§ **Provided information**

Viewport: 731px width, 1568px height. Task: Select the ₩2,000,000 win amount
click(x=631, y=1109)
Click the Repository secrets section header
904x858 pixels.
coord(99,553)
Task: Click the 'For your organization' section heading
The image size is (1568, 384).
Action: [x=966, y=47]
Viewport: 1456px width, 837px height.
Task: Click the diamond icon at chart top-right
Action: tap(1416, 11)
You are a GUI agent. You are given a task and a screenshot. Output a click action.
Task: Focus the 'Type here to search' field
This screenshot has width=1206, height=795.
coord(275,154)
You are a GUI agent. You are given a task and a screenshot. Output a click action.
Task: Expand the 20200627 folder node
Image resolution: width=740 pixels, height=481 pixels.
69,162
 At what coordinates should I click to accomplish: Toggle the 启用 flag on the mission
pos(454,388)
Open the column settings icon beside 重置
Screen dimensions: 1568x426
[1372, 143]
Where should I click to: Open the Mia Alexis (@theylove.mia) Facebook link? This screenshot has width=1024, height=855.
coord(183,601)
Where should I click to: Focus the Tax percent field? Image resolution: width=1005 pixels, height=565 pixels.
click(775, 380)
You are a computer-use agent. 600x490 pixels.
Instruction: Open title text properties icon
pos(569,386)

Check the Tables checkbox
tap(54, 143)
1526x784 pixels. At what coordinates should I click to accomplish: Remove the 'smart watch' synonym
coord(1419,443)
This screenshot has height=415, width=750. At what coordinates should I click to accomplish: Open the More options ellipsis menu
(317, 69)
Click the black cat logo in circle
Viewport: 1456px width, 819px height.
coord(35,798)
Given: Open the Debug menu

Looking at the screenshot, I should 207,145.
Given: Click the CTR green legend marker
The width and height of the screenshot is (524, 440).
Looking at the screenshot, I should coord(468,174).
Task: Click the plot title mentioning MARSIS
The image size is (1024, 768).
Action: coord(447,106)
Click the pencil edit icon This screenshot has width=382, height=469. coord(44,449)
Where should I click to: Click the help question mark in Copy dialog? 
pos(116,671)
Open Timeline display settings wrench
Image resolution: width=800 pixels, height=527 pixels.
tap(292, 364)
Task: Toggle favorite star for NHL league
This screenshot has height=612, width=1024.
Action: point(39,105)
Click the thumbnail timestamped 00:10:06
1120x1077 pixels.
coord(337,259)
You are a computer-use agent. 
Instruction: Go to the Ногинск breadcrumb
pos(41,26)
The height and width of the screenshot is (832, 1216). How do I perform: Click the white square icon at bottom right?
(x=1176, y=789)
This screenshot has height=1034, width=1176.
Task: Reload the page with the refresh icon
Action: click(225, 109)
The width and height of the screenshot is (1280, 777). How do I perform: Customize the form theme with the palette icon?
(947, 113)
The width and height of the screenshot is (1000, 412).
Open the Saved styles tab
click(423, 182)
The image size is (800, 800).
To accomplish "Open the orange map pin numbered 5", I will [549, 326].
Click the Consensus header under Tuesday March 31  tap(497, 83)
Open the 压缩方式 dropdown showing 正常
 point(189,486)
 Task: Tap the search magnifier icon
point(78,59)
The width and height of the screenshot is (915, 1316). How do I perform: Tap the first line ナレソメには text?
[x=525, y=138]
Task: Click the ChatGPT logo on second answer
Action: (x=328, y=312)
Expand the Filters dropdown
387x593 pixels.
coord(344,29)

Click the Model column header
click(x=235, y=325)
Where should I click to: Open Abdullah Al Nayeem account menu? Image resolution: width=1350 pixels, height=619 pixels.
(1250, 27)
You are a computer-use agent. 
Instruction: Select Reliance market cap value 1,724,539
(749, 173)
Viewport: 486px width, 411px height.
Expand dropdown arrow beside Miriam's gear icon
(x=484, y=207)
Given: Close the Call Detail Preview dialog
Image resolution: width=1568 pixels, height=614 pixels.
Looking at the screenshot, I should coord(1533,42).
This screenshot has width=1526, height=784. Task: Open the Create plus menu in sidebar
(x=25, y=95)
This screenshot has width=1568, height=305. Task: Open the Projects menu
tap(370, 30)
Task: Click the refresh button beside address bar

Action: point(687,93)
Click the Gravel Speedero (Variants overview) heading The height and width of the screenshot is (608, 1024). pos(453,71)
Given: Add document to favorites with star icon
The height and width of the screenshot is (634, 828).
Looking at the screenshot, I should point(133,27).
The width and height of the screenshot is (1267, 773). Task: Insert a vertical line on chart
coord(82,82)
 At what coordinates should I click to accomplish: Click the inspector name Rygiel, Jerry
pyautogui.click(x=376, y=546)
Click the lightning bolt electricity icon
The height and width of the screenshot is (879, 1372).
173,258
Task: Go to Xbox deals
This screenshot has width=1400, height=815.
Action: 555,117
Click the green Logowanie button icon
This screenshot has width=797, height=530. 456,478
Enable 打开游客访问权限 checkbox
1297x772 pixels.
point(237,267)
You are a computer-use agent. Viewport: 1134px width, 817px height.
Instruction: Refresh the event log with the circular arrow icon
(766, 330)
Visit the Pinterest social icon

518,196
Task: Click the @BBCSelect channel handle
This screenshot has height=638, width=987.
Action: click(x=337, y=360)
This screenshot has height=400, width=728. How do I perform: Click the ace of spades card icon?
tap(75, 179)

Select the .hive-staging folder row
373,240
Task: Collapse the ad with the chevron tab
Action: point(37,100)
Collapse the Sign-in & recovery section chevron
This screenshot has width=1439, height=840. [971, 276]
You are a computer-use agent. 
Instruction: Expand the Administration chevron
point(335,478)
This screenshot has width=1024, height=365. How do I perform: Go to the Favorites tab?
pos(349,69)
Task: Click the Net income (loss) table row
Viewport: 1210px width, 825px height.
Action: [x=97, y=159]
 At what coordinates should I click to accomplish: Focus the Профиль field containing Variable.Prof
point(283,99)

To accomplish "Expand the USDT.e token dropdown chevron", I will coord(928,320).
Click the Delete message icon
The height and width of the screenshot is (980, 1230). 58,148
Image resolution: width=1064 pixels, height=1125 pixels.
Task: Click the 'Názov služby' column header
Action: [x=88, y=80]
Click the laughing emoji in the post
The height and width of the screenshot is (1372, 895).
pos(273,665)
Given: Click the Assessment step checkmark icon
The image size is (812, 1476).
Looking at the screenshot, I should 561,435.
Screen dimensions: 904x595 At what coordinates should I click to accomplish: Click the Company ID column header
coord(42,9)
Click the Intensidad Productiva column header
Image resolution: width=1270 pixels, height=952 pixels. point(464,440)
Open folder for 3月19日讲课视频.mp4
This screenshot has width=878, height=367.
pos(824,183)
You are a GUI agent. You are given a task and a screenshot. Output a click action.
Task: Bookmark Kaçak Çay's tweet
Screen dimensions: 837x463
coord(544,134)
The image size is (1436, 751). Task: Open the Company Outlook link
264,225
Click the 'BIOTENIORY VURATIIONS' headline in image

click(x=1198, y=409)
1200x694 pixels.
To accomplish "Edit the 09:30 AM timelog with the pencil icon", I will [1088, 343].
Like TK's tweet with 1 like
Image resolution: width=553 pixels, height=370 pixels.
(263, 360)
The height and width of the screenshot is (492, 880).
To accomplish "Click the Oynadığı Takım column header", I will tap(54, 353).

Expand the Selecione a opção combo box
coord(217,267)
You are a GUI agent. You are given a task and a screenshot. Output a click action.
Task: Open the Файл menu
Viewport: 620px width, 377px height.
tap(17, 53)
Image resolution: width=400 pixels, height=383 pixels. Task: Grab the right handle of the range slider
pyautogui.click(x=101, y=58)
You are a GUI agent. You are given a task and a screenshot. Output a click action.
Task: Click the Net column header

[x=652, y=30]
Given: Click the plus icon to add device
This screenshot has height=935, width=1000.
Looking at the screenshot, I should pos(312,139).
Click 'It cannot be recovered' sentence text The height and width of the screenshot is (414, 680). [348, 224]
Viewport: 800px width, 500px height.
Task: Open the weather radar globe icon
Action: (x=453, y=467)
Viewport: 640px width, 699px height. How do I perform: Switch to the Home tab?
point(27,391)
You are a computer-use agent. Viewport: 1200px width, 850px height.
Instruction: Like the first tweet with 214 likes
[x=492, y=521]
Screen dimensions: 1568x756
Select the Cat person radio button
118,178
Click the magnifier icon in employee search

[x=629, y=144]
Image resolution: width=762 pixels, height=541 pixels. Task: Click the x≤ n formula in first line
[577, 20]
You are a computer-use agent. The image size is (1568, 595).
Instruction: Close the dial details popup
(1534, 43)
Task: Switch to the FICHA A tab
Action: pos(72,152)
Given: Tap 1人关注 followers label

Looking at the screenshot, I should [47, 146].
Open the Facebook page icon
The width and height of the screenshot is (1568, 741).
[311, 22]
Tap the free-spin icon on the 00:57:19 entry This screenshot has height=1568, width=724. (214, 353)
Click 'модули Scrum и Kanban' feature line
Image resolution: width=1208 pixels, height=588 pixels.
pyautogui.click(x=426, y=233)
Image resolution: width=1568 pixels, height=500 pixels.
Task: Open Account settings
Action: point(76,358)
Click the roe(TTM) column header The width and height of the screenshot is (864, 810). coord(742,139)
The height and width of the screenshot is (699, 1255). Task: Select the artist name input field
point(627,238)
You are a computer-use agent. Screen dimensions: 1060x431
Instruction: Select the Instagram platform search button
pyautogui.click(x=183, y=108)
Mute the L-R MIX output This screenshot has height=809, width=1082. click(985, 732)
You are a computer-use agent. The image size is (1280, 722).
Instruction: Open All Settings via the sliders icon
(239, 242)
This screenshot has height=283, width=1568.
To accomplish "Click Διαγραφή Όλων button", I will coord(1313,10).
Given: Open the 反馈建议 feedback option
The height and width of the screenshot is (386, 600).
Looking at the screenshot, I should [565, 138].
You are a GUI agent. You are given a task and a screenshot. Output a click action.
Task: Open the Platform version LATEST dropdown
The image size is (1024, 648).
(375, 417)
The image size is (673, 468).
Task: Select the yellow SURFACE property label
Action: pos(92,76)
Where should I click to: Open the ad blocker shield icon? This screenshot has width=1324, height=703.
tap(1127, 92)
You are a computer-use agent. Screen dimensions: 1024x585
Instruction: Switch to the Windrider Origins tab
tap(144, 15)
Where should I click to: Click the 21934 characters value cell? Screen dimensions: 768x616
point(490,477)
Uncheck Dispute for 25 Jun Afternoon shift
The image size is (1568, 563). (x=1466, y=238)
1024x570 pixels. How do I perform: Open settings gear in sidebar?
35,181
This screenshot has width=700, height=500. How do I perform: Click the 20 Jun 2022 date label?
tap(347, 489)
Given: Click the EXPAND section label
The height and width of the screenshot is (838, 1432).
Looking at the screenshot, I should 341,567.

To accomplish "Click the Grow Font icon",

§ **What to do**
From the entries, report each line that includes the word "will".

§ **Answer for this exercise**
To accomplish "Open the orange map pin numbered 5", I will [549, 326].
To accomplish "Expand the USDT.e token dropdown chevron", I will coord(928,320).
To accomplish "Edit the 09:30 AM timelog with the pencil icon", I will [1088, 343].
To accomplish "Click the Oynadığı Takım column header", I will tap(54, 353).
To accomplish "Click Διαγραφή Όλων button", I will coord(1313,10).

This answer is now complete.